In addition, because the systems implications of internationalization are considered out of scope in SC2, ISO/IEC JTC1 has assigned some of those issues to its SC22/WG20 (the Internationalization working group within the subcommittee that deals with programming languages, systems, and environments). WG20 has historically dealt with internationalization issues thoughtfully and in depth, but its status has several times been in doubt in recent years. However, assignment of these matters to WG20 increases the risk of eventual ISO internationalization standards that specify different behavior than the UTC specifications.

4.5 Audiences, End Users, and the User Interface Problem

Part of what has "caused" the DNS internationalization problem, as well as the DNS trademark problem and several others, is that we have stopped thinking about "identifiers for objects" -- which normal people are not expected to see -- and started thinking about "names" -- strings that are expected not only to be readable, but to have linguistically-sensible and culturally-dependent meaning to non- specialist users.

Within the IETF, the IDN-WG, and sometimes other groups, avoided addressing the implications of that transition by taking "outside our scope -- someone else's problem" approaches or by suggesting that people will just become accustomed to whatever conventions are adopted. The realities of user and vendor behavior suggest that these approaches will not serve the Internet community well in the long term:

  • If we want to make it a problem in a different part of the user interface structure, we need to figure out where it goes in order to have proof of concept of our solution. Unlike vendors whose sole [business] model is the selling or registering of names, the IETF must produce solutions that actually work, in the applications context as seen by the end user.
  • The principle that "they will get used to our conventions and adapt" is fine if we are writing rules for programming languages or an API. But the conventions under discussion are not part of a semi-mathematical system, they are deeply ingrained in culture. No matter how often an English-speaking American is told that the Internet requires that the correct spelling of "colour" be used, he or she isn't going to be convinced. Getting a French-speaker in Lyon to use exactly the same lexical conventions as a French- speaker in Quebec in order to accommodate the decisions of the IETF or of a registrar or registry is just not likely. "Montreal" is either a misspelling or an anglicization of a similar word with an acute accent mark over the "e" (i.e., using the Unicode character U+00E9 or one of its equivalents). But global agreement on a rule that will determine whether the two forms should match -- and that won't astonish end users and speakers of one language or the other -- is as unlikely as agreement on whether "misspelling" or "anglicization" is the greater travesty.

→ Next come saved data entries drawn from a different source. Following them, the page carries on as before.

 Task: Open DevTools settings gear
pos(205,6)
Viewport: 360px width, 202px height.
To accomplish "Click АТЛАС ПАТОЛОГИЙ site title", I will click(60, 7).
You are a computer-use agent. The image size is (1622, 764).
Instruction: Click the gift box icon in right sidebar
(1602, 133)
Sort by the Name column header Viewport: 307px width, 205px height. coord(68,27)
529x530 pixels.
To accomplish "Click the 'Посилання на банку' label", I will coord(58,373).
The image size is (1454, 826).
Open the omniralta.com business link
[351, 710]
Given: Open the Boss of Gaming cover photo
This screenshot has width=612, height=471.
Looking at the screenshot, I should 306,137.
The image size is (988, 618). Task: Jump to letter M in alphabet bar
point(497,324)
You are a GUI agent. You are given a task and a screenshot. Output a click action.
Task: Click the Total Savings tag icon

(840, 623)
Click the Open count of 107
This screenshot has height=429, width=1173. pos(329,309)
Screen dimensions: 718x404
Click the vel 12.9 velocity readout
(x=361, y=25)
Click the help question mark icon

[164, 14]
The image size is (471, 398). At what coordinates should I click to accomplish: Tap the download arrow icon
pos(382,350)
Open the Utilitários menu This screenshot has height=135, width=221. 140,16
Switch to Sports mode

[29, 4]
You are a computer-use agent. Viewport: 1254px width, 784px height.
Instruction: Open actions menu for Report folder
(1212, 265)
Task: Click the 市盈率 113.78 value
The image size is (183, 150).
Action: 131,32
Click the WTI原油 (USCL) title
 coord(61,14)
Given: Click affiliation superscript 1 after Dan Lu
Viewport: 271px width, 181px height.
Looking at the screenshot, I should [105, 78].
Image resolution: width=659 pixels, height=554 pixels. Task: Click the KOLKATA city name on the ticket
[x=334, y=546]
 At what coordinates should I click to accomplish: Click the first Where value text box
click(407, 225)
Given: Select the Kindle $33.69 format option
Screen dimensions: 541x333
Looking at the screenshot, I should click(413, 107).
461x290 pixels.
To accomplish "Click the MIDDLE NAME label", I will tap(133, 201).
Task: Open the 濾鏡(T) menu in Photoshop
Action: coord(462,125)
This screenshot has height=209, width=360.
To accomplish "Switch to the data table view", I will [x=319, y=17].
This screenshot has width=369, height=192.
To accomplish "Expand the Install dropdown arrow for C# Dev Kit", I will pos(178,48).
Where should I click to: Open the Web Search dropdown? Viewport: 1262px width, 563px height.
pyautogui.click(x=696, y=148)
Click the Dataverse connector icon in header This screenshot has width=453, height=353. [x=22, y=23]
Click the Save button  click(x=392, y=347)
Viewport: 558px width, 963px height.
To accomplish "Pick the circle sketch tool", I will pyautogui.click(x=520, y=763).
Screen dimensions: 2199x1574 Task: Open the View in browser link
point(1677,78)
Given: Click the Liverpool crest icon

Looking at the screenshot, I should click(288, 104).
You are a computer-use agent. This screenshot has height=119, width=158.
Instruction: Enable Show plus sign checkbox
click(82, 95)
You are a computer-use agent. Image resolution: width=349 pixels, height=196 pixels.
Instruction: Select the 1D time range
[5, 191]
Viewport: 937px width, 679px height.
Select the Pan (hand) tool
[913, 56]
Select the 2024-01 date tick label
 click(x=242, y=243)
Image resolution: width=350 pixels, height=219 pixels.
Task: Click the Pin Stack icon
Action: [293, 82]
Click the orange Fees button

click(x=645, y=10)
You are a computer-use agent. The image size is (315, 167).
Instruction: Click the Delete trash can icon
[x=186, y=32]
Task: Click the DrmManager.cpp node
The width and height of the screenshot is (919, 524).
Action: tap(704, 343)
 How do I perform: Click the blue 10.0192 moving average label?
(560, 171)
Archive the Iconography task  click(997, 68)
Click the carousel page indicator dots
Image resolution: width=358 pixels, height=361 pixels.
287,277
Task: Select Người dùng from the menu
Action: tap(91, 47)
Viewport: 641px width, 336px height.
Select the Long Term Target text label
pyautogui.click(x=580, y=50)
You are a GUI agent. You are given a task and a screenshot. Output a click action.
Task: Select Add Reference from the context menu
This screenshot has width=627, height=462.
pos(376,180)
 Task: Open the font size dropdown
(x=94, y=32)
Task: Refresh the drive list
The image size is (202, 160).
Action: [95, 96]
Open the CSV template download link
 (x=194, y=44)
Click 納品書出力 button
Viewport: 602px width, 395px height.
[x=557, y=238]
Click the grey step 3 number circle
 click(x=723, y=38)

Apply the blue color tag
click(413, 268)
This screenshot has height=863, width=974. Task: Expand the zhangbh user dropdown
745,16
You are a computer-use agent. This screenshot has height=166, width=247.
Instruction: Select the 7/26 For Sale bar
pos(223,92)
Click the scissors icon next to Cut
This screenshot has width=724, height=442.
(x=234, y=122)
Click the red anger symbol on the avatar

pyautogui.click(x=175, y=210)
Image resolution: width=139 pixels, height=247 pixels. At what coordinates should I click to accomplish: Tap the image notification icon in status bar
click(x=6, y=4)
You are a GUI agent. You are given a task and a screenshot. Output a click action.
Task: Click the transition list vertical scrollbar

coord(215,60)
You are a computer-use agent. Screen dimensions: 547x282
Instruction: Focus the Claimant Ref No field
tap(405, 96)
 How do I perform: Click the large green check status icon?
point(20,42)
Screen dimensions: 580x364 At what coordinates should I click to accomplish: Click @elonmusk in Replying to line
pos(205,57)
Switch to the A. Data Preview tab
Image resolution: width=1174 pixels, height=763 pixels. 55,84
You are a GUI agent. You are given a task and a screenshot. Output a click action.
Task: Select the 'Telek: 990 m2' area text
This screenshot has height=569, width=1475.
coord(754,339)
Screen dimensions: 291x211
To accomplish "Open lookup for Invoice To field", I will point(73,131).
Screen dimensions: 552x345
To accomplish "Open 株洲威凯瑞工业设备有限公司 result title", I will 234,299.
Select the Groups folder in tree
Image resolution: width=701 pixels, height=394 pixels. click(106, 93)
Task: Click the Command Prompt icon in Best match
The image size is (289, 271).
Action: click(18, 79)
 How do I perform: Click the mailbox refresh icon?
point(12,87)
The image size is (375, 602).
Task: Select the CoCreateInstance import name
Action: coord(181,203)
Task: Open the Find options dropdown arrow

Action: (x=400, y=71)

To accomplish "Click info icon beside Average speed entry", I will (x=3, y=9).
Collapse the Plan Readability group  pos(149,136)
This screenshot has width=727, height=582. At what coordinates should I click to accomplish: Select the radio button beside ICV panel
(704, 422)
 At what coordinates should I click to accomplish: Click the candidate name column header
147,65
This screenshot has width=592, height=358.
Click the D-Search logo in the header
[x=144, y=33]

More generally, it is not clear that the outcome of any conceivable nameprep-like process is going to be good enough for practical, user-level, use. In the use of human languages by humans, there are many cases in which things that do not match are nonetheless interpreted as matching. The Norwegian/Danish character that appears in U+00F8 (visually, a lower case 'o' overstruck with a forward slash) and the "o-umlaut" German character that appears in U+00F6 (visually, a lower case 'o' with diaeresis (or umlaut)) are clearly different and no matching program should yield an "equal" comparison. But they are more similar to each other than either of them is to, e.g., "e". Humans are able to mentally make the correction in context, and do so easily, and they can be surprised if computers cannot do so. Worse, there is a Swedish character whose appearance is identical to the German o-umlaut, and which shares code point U+00F6, but that, if the languages are known and the sounds of the letters or meanings of words including the character are considered, actually should match the Norwegian/Danish use of U+00F8.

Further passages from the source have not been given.